• **Aufträge**
1. Gib den Auszug über Menschen mit Behinderungen im EU-Parlament vollständig und wortgetreu wieder.
2. Schreibe bitte aus der Auflistung nur die Zeilen ab, die von der Zeile mit „Image resolution: width=376“ bis zum Ende der Auflistung reichen, diese erste Zeile eingeschlossen. Lass die Bilder dabei weg.
#### Auszug ####
Straßburg/Brüssel. Unter den 766 EU-Parlamentariern ist nur einer mit einer Behinderung. Das wird sich wohl auch nach der Wahl im Mai nicht ändern. Bei einem Bevölkerungsanteil von zehn Prozent in Europa wundert es nicht, dass sich Menschen mit Behinderungen unterrepräsentiert fühlen. Braucht es eine Quote?
Ádám Kósa ist im EU-Parlament ein Unikum. Denn der Ungar ist der einzige Abgeordnete mit einer Behinderung - er ist gehörlos. Ihm gegenüber stehen 765 ohne Behinderung. In Prozent bedeutet dies: Nur 0,13 Prozent der Abgeordneten sind "disability persons". Bei einem Bevölkerungsanteil von zehn Prozent in Europa ein schlechter Schnitt. Denn nach wie vor schaffen es Behinderte fast nie auf die Wahllisten der Parteien.
#### Gespeicherte Datensätze ####
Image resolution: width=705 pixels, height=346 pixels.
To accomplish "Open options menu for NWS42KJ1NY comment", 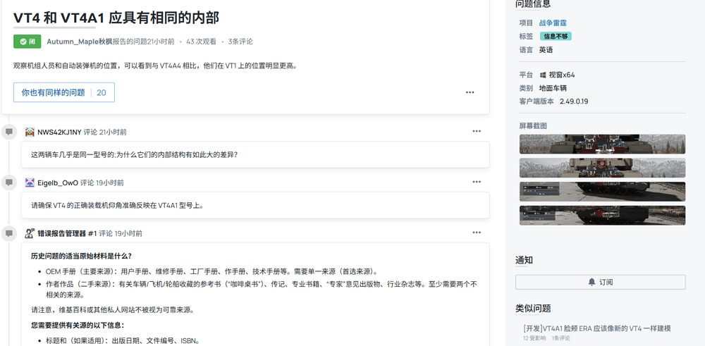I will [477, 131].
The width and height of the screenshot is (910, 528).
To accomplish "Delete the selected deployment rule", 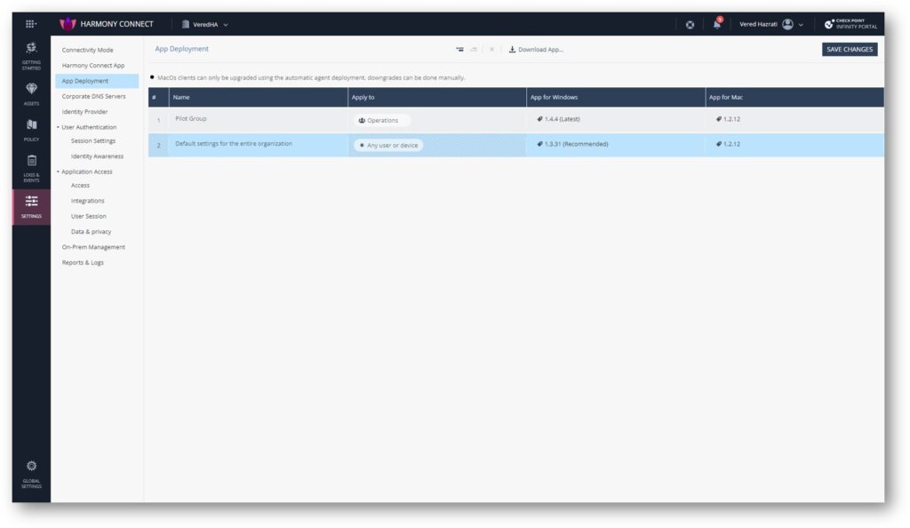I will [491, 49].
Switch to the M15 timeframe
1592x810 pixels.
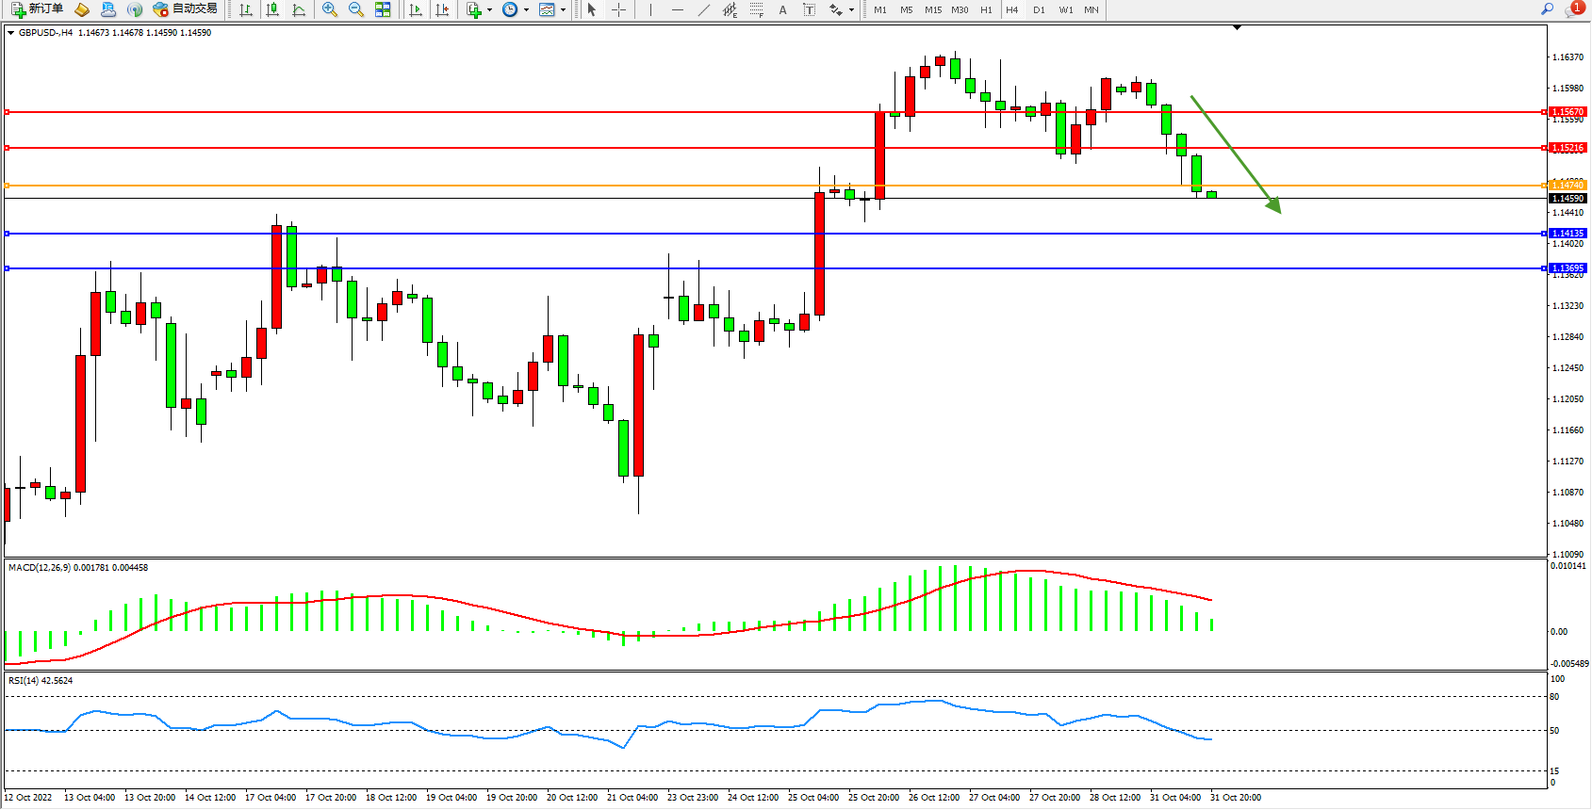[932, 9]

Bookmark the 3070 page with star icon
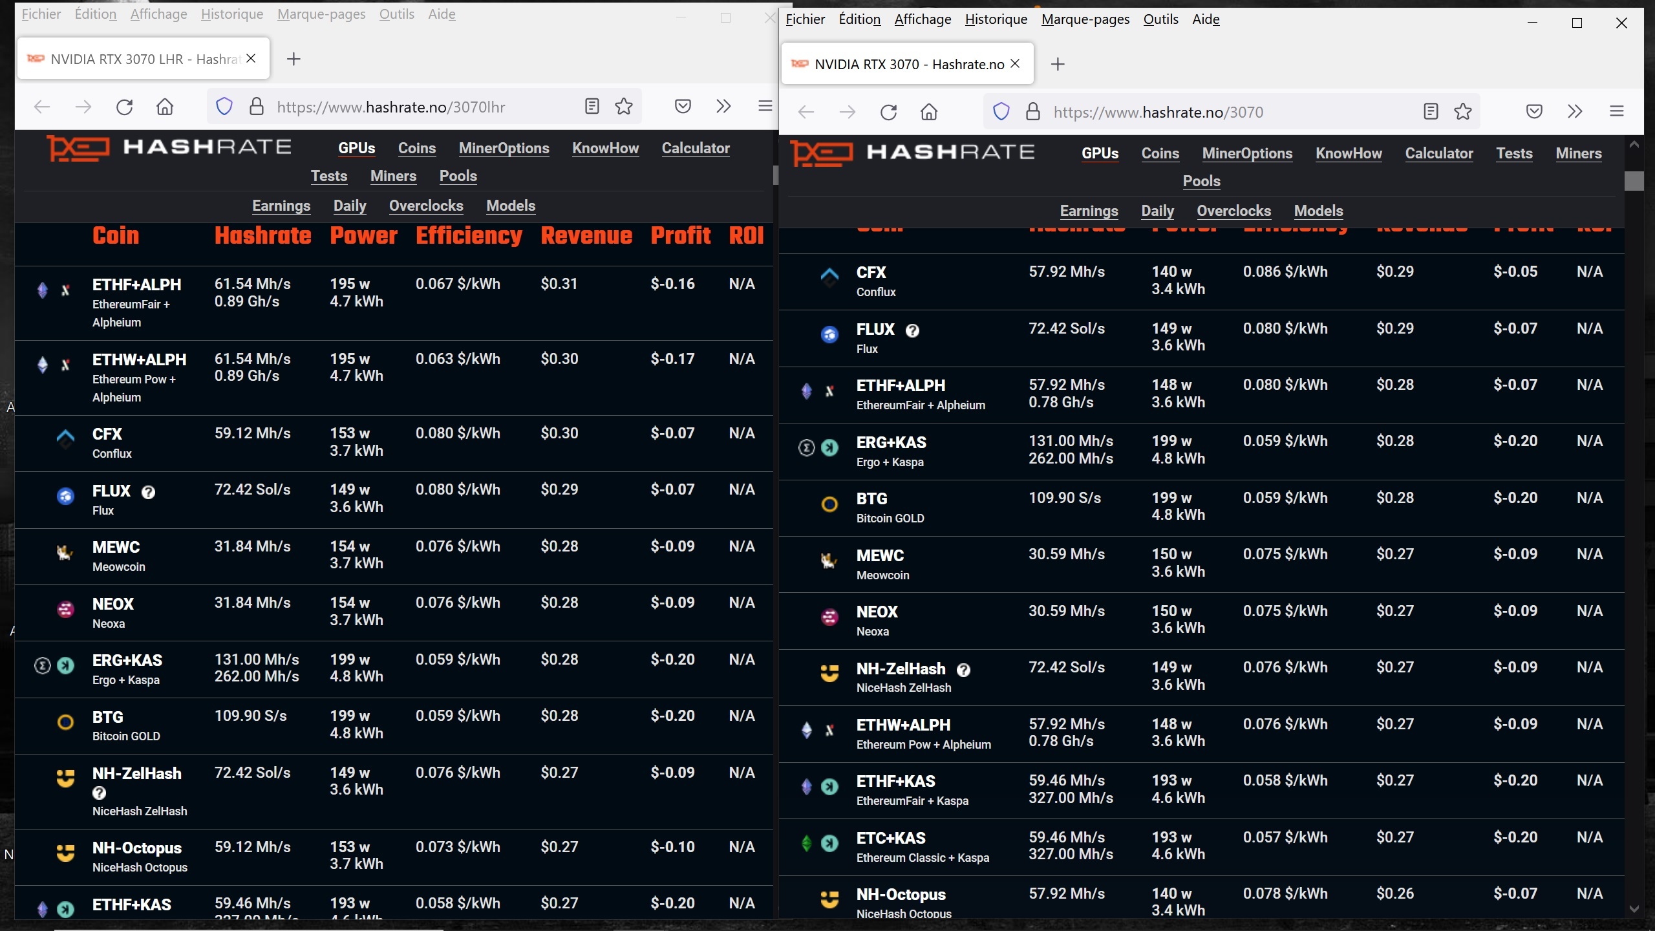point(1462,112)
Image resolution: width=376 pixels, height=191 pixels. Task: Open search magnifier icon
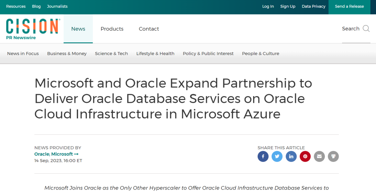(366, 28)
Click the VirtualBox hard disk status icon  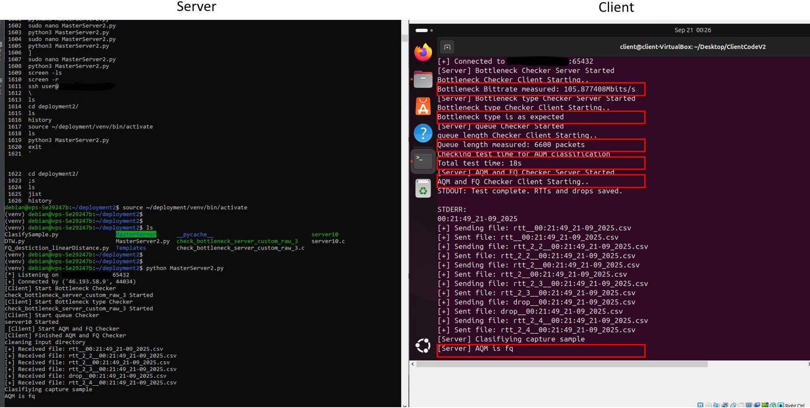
####
• **Ergebnisse**
1.
Straßburg/Brüssel. Unter den 766 EU-Parlamentariern ist nur einer mit einer Behinderung. Das wird sich wohl auch nach der Wahl im Mai nicht ändern. Bei einem Bevölkerungsanteil von zehn Prozent in Europa wundert es nicht, dass sich Menschen mit Behinderungen unterrepräsentiert fühlen. Braucht es eine Quote?
Ádám Kósa ist im EU-Parlament ein Unikum. Denn der Ungar ist der einzige Abgeordnete mit einer Behinderung - er ist gehörlos. Ihm gegenüber stehen 765 ohne Behinderung. In Prozent bedeutet dies: Nur 0,13 Prozent der Abgeordneten sind "disability persons". Bei einem Bevölkerungsanteil von zehn Prozent in Europa ein schlechter Schnitt. Denn nach wie vor schaffen es Behinderte fast nie auf die Wahllisten der Parteien.

2.
Image resolution: width=376 pixels, height=191 pixels. Task: Open search magnifier icon
(366, 28)
Click the VirtualBox hard disk status icon  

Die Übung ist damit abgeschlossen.